Short problem =
Collect every line in the records below that contains the word "showing".
═════ Information provided
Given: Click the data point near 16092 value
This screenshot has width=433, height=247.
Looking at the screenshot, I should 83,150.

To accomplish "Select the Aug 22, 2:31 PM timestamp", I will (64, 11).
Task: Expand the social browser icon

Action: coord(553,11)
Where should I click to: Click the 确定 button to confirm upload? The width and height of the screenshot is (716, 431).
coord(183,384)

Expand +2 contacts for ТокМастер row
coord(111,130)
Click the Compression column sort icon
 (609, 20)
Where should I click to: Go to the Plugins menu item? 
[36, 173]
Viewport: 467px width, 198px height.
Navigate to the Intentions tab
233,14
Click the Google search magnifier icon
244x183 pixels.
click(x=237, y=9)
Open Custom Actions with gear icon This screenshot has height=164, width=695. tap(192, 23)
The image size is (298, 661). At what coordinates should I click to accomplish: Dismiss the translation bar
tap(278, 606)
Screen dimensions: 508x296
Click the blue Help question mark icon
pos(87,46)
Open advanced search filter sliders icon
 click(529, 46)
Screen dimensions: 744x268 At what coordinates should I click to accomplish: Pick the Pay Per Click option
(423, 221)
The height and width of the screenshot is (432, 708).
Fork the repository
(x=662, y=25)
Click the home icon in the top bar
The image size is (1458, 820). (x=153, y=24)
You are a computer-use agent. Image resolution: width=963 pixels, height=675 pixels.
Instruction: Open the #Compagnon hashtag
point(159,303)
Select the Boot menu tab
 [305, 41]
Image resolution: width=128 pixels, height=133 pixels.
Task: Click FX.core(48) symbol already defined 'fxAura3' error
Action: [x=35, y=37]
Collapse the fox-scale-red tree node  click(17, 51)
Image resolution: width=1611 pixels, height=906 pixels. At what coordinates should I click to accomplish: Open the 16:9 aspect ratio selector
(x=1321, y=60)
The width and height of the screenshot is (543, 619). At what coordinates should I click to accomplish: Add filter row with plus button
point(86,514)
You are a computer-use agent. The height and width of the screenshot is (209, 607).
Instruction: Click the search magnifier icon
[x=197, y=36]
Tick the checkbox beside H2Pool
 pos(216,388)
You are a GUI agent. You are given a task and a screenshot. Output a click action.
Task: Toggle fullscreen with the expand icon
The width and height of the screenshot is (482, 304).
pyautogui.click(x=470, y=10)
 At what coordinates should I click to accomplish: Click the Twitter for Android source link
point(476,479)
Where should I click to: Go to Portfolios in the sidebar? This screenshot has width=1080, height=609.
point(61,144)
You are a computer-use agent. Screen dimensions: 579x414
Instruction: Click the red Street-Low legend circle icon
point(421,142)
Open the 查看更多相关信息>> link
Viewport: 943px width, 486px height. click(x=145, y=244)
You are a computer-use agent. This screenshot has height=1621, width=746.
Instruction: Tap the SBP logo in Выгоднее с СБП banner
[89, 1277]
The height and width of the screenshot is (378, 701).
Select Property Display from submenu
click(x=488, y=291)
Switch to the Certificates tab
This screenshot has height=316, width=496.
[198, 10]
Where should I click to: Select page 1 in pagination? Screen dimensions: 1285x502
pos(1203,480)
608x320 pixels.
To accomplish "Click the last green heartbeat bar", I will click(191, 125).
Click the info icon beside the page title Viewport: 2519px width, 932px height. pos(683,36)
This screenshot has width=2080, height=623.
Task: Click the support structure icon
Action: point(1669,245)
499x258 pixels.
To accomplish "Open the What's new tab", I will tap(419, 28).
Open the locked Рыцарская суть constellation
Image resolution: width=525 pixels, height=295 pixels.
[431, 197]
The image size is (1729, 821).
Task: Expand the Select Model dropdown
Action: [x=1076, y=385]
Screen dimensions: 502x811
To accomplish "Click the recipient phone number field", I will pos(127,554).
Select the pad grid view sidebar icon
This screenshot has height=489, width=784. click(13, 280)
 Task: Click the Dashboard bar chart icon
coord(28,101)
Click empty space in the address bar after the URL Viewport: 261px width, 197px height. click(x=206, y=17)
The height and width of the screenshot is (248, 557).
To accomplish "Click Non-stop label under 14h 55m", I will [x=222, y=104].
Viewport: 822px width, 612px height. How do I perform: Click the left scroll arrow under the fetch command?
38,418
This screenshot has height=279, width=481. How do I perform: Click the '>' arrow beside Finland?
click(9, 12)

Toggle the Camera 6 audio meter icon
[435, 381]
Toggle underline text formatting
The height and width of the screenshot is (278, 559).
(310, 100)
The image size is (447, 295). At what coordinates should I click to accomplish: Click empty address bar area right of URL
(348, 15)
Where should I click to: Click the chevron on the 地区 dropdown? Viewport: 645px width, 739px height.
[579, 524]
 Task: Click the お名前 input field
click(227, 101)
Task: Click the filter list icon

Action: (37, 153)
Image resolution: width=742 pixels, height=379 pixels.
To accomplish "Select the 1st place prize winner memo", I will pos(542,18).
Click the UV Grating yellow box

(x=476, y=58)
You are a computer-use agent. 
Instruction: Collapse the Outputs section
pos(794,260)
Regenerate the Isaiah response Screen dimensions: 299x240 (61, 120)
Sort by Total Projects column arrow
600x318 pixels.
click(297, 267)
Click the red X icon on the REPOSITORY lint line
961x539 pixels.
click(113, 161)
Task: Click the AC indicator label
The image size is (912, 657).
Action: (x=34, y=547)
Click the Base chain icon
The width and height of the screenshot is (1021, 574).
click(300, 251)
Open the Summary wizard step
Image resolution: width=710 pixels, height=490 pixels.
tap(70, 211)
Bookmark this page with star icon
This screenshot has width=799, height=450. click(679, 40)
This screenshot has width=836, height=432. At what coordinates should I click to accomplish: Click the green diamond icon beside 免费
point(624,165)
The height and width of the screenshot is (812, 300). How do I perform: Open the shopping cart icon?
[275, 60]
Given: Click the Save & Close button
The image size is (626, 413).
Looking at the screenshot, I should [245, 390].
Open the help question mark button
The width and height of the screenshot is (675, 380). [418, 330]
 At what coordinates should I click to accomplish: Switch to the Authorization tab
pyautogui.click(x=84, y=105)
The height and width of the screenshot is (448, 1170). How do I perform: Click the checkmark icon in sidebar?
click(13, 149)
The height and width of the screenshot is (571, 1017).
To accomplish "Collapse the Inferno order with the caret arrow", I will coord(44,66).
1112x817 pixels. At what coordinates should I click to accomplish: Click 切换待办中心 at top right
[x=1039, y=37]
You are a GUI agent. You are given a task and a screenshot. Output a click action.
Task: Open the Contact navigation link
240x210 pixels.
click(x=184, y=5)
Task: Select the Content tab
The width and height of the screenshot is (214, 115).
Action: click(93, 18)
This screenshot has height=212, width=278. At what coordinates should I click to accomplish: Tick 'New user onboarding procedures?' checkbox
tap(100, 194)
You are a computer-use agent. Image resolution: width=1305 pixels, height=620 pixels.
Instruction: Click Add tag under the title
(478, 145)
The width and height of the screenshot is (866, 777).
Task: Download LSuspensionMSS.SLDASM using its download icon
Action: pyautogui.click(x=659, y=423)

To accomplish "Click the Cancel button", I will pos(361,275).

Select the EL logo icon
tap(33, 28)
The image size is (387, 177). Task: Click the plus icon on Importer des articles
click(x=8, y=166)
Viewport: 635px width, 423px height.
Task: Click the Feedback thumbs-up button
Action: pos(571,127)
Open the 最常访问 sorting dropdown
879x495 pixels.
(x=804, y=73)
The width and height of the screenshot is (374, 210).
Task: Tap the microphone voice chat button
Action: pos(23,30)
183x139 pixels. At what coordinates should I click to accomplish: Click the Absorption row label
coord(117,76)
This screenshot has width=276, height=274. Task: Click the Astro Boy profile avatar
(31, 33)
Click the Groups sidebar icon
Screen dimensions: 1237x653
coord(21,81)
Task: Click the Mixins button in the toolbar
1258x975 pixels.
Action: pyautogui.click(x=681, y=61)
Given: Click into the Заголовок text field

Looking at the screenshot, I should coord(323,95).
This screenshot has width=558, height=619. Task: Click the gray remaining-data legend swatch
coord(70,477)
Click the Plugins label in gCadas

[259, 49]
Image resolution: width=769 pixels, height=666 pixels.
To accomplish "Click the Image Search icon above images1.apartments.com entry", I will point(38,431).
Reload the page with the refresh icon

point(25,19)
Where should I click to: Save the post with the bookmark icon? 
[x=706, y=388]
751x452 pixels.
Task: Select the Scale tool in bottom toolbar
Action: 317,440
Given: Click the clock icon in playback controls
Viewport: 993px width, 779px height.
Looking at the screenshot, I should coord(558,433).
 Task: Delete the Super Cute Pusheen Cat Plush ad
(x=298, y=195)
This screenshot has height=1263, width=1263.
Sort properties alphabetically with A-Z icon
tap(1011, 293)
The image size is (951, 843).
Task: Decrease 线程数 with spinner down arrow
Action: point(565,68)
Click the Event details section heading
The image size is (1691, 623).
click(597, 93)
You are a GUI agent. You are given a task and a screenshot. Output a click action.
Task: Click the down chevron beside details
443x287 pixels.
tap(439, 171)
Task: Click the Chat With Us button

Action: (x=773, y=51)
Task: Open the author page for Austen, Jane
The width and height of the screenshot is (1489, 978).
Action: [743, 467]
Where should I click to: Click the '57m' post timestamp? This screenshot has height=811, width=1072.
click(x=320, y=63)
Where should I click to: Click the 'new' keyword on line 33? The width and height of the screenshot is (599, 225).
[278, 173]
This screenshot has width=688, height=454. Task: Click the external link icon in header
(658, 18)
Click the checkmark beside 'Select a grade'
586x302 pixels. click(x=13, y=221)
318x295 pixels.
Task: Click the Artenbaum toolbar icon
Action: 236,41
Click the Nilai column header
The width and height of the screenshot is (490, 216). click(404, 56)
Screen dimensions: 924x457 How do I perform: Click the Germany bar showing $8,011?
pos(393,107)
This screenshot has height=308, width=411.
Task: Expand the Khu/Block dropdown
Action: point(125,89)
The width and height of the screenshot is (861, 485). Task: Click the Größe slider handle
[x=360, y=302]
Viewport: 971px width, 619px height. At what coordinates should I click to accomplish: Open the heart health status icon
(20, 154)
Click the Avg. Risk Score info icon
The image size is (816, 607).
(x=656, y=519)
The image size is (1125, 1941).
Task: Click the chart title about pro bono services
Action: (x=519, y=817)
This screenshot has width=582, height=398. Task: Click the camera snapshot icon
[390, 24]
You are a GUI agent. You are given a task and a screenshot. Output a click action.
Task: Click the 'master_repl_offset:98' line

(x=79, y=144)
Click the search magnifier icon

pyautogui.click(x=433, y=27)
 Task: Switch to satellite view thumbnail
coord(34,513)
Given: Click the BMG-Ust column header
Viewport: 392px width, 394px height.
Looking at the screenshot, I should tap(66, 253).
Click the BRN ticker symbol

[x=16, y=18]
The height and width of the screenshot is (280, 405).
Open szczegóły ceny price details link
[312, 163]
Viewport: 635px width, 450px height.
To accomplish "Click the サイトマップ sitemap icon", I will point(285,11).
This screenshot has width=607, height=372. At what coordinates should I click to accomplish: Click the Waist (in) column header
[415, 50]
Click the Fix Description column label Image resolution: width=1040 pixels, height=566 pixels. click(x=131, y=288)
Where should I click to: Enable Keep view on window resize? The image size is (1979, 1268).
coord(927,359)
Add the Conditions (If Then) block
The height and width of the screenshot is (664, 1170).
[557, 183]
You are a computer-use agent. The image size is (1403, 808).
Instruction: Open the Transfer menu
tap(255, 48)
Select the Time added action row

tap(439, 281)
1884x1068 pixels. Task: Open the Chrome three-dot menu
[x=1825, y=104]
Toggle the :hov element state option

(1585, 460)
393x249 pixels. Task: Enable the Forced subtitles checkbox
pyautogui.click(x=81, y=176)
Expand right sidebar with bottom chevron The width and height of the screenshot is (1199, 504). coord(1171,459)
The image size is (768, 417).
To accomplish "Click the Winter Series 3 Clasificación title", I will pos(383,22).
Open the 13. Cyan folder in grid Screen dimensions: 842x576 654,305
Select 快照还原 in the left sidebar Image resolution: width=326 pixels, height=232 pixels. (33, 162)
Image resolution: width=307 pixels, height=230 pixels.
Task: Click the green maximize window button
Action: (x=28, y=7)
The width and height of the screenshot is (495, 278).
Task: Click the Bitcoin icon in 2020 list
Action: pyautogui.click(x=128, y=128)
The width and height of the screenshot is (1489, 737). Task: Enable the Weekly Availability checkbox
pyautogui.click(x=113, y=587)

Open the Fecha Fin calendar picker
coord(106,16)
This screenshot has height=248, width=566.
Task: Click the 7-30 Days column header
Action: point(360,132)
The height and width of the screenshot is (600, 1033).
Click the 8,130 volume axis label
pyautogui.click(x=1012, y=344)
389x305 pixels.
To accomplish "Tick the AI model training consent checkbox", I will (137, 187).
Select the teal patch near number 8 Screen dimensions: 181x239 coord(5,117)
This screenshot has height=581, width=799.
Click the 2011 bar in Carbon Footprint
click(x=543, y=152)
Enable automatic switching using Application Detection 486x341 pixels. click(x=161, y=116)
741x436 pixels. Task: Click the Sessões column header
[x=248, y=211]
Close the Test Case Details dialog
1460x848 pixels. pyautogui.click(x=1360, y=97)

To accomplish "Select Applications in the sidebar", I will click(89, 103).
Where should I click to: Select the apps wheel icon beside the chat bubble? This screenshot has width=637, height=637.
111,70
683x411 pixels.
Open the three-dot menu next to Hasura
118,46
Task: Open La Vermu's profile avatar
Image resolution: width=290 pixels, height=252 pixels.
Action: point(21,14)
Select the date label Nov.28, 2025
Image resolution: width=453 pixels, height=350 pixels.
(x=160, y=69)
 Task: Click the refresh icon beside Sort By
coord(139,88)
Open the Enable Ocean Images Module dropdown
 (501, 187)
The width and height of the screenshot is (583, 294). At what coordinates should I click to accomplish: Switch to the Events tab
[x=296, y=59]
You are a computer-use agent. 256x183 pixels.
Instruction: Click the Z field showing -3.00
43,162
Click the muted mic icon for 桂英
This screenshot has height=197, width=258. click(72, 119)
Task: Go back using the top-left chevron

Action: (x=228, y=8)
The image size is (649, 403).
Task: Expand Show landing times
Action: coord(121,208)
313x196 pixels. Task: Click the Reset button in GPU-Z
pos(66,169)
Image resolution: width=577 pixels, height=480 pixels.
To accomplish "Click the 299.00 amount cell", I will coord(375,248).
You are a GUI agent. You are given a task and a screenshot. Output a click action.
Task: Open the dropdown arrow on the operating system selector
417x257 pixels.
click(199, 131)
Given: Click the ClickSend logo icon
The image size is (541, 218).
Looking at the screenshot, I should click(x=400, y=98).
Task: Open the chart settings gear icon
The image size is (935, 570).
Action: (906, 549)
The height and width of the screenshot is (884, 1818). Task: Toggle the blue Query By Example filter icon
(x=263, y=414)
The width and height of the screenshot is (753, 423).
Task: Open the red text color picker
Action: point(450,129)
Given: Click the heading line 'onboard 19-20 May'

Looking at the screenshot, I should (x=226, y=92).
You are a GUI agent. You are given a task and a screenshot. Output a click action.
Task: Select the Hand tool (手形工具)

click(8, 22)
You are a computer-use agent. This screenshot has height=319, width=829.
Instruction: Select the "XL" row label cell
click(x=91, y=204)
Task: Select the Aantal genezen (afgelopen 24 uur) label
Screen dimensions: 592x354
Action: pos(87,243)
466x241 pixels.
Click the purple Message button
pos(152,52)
══════════
Answer for this exercise =
Screen dimensions: 924x457 How do I perform: Click the Germany bar showing $8,011?
Instruction: Click the Z field showing -3.00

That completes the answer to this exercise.